Solve 0.6^x < 0.8
So here's what I did:
x log0.6 < log 0.8
x < log 0.8/ log 0.6
x < 0.437
But that's not the correct answer, it's:
x > 0.437
Can someone explain why it changes < from to > ? Thanks in advance!
let's pick it up from
x log0.6 < log 0.8 , now put in the actual values
x(-.22185) < -.09691
to get x, we would have to divide both sides by -.22185
BUT, remember if you divide an inequality by a negative
you must reverse the inequality sign
x(-.22185)/-.22185 > -.09691/-.22185
x > .4368
Consider the graph of y = .6^x
see here:
www.wolframalpha.com/input/?i=plot+y+%3D+(.6)%5Ex+,+y+%3D+.8
notice that the curve is below y = .8 for all x's > .4368
To solve the inequality 0.6^x < 0.8, you correctly took the logarithm of both sides of the inequality. However, there seems to be a small error in your calculations, which led to the incorrect inequality sign.
Let's break down the steps to solve the inequality correctly:
1. Start with the inequality: 0.6^x < 0.8
2. Take the logarithm of both sides of the inequality.
We can choose any logarithmic base, but let's use the natural logarithm (ln) for simplicity:
ln(0.6^x) < ln(0.8)
3. Apply the logarithmic property, which states that the logarithm of a power is equal to the product of the exponent multiplied by the logarithm of the base:
x * ln(0.6) < ln(0.8)
4. Divide both sides of the inequality by ln(0.6) to isolate x:
x < ln(0.8) / ln(0.6)
So far, you did everything right. However, the value you obtained for x (0.437) is not accurate.

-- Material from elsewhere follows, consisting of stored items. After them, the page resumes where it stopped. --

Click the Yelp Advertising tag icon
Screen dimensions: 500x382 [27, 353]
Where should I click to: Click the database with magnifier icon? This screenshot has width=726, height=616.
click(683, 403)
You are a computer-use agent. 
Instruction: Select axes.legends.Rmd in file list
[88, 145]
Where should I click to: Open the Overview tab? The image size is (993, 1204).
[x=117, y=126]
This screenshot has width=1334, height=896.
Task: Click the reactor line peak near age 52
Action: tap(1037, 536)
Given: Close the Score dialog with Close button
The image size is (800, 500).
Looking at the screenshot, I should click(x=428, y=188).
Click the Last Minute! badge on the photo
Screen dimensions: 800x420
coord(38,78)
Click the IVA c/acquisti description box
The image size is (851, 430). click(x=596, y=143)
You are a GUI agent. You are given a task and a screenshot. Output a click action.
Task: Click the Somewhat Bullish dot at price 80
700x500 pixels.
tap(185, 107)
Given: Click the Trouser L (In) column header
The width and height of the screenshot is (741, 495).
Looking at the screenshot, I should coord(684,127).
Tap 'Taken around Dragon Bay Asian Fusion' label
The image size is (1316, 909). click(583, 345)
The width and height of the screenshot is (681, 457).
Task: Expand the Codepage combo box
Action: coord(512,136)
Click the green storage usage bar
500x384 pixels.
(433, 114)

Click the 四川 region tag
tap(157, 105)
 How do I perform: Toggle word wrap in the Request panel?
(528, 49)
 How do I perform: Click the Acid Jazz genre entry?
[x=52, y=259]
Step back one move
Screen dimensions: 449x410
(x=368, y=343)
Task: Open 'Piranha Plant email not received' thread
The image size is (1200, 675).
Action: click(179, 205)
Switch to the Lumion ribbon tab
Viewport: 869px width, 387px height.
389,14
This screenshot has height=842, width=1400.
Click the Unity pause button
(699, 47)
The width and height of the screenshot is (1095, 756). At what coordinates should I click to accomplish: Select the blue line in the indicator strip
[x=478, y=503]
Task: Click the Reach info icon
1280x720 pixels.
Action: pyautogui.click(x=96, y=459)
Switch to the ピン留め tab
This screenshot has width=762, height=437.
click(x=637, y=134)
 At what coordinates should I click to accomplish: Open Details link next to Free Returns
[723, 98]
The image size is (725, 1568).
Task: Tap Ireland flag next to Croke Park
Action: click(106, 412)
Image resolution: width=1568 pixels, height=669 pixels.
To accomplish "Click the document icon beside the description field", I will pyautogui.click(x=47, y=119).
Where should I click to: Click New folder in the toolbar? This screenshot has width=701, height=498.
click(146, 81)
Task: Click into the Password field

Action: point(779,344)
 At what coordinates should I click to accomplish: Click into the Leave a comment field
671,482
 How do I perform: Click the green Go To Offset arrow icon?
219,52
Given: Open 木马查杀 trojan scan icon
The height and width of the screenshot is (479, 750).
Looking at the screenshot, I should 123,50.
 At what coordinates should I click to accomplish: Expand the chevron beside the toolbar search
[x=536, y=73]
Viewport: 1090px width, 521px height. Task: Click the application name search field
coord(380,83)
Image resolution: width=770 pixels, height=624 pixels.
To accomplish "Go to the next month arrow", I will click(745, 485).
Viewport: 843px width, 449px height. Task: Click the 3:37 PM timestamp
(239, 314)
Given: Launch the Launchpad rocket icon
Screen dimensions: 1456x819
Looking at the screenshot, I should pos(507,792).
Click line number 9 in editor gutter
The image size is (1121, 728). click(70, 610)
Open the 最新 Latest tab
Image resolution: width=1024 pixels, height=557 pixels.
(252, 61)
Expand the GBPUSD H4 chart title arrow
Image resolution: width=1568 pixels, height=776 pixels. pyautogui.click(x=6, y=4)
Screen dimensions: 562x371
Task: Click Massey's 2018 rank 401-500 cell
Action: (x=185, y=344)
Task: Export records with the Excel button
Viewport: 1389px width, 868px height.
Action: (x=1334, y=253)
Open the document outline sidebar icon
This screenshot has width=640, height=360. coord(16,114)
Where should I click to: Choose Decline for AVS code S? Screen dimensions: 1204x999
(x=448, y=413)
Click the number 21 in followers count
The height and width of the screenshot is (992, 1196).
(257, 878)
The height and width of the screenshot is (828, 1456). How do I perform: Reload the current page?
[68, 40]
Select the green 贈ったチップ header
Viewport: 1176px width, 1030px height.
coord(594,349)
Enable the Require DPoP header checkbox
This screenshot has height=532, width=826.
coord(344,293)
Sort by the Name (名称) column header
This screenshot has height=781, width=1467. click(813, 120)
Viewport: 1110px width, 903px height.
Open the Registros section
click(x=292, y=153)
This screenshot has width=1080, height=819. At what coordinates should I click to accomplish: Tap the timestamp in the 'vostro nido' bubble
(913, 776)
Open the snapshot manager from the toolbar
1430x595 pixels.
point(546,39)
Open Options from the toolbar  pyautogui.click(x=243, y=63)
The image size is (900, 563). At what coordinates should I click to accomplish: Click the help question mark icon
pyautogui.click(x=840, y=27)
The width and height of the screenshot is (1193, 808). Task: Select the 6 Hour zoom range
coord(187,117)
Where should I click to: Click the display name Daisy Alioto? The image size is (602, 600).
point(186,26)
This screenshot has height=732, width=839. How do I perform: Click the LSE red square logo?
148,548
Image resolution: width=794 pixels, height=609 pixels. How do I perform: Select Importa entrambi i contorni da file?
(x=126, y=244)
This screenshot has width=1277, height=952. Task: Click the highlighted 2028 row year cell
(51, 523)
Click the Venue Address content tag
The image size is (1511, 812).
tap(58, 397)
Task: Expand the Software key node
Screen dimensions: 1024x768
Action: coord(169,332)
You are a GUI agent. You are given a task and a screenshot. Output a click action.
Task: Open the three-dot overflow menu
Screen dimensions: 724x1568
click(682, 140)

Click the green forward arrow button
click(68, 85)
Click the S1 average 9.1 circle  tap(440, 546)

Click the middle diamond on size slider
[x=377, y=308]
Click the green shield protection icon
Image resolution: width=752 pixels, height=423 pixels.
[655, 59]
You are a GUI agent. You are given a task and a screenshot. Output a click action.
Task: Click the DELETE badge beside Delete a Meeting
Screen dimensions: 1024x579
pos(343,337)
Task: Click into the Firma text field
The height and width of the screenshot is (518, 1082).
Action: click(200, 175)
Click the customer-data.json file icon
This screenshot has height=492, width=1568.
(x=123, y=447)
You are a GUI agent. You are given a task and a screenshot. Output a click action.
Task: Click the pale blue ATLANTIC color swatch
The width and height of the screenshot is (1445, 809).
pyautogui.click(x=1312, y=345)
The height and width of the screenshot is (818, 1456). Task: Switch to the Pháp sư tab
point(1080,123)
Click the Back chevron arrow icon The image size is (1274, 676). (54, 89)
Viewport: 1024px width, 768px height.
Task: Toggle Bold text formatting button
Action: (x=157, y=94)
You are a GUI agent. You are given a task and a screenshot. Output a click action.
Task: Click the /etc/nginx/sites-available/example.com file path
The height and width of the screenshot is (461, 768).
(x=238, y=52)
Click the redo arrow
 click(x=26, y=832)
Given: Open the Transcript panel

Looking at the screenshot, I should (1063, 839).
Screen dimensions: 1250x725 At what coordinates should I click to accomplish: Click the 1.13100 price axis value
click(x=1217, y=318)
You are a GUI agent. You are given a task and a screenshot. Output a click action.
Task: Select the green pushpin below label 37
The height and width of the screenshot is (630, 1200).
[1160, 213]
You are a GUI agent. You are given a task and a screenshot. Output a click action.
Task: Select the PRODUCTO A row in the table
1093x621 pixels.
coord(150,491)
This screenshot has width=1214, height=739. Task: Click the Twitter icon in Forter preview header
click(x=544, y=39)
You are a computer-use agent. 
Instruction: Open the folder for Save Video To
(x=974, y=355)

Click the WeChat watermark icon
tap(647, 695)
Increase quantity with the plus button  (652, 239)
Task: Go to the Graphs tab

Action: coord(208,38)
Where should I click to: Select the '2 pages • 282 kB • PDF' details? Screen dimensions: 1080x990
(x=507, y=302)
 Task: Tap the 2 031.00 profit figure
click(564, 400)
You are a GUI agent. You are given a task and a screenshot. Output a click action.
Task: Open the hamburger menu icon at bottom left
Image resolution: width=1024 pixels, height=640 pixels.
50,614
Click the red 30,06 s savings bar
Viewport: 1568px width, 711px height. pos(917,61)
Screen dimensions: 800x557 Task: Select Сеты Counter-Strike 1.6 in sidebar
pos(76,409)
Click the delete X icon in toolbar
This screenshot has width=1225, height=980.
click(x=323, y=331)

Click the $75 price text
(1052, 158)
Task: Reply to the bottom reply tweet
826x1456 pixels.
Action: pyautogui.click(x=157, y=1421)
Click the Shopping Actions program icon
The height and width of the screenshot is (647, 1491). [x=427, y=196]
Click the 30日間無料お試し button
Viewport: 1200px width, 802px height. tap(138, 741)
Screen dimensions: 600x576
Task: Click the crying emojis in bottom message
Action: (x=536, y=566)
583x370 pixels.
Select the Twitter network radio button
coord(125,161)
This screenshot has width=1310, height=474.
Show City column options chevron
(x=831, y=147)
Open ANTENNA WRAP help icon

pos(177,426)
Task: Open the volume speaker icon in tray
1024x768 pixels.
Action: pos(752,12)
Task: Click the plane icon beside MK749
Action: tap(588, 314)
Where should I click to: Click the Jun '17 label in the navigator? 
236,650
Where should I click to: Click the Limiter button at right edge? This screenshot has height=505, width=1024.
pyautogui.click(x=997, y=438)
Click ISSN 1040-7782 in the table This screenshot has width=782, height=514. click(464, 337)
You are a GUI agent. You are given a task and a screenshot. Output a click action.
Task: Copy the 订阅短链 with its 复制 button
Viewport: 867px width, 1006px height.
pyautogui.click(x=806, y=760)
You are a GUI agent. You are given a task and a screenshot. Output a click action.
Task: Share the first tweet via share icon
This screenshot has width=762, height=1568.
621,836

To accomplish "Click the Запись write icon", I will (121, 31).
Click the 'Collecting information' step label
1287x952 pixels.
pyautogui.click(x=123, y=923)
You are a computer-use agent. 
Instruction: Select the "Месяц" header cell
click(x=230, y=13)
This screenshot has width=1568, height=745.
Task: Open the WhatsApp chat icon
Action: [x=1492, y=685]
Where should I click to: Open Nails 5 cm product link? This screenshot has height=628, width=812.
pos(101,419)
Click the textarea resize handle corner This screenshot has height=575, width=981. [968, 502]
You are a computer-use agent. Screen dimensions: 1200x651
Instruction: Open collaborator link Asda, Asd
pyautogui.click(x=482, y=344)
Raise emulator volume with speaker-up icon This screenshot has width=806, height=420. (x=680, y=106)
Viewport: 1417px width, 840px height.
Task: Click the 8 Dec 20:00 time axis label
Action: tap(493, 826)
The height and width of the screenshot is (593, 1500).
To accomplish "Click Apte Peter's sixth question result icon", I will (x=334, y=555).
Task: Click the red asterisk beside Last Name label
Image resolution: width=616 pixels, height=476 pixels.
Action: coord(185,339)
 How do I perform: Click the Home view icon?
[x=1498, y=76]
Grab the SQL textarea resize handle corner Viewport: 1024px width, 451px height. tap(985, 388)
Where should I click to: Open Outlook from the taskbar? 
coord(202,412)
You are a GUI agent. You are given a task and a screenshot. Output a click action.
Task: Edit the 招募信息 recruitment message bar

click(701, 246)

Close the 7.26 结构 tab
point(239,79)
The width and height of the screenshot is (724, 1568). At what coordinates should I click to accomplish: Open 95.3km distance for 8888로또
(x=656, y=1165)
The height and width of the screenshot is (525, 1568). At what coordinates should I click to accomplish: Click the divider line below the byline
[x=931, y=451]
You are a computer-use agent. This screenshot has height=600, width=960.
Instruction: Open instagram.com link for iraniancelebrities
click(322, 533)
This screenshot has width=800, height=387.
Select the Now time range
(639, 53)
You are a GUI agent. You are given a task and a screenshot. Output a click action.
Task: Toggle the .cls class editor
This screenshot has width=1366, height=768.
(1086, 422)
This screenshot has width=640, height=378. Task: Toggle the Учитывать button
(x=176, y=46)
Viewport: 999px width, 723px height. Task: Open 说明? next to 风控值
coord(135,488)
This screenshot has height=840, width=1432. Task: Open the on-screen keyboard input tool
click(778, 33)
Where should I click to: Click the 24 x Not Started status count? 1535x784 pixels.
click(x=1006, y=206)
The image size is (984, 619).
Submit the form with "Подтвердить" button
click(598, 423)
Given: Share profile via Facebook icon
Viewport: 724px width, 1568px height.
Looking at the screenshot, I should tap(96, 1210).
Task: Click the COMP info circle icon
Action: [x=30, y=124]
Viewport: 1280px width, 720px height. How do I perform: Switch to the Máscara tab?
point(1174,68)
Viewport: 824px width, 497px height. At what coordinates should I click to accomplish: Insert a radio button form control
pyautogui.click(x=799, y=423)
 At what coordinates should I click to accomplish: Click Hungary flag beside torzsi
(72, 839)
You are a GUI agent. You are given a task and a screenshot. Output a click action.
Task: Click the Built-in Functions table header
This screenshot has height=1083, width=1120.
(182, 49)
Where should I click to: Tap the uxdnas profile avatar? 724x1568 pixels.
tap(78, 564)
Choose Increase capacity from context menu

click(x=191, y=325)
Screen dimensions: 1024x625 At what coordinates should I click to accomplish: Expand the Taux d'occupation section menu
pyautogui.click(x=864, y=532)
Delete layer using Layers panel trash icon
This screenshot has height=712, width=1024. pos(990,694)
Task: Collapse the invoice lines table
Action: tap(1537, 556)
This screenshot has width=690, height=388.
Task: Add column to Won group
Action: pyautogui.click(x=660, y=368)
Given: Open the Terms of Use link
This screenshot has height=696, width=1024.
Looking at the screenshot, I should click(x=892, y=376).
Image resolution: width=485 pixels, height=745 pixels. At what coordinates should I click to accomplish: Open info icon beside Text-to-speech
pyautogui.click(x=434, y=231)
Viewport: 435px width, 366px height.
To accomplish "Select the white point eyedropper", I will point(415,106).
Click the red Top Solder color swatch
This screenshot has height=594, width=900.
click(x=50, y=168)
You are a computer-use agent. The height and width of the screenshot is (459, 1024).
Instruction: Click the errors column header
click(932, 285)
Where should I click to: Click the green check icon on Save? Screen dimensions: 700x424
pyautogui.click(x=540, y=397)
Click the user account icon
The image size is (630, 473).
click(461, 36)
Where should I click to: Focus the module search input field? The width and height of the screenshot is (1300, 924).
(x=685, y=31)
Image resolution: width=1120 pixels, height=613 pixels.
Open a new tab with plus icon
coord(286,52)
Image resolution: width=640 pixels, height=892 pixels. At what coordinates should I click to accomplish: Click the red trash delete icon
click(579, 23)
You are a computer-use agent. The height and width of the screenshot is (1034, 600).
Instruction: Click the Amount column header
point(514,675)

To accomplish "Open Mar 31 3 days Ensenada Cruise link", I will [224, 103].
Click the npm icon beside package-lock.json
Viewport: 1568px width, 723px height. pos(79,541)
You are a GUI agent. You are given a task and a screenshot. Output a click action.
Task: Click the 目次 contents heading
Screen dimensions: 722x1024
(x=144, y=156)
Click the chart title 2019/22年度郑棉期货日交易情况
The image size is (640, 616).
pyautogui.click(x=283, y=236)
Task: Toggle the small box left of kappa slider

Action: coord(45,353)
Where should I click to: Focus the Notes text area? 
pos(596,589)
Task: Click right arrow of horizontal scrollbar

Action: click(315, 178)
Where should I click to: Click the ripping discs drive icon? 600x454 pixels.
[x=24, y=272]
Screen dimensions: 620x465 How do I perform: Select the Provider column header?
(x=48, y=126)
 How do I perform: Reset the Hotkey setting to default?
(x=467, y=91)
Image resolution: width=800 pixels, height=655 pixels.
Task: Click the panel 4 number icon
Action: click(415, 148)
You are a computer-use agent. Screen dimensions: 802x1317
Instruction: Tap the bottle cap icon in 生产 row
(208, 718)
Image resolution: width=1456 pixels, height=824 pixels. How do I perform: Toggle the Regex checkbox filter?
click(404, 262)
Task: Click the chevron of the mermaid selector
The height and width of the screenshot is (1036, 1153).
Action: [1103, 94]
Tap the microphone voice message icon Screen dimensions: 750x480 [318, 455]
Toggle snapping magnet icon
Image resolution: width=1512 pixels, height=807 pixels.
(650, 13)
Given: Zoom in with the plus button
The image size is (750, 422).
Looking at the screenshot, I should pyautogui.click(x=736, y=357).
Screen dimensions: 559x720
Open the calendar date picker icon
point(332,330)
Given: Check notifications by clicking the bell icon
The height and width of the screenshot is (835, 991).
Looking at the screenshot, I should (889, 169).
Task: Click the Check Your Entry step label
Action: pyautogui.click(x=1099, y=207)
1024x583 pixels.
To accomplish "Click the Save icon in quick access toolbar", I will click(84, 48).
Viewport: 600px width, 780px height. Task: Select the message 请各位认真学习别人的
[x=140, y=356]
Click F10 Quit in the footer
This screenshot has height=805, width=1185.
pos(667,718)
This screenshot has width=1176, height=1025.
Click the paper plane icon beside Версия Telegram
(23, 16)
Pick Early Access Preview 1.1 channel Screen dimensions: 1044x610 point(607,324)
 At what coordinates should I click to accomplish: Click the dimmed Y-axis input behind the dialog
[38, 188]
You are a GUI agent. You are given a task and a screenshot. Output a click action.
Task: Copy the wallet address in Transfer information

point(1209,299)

Calculating the exact value, we have:
x < ln(0.8) / ln(0.6)
x < -0.22314 / -0.51082
x < 0.43691
Rounding to the nearest thousandth, x is approximately 0.437.
Therefore, the correct inequality is:
x < 0.437
This means that any value of x less than 0.437 will satisfy the original inequality.
Sometimes, when we divide or multiply both sides of an inequality by a negative number, the inequality sign flips. However, in this case, since we divided both sides by positive values (ln(0.6) and ln(0.8)), the inequality sign remains the same as the original inequality.
Hope this explanation clarifies the correct result for you!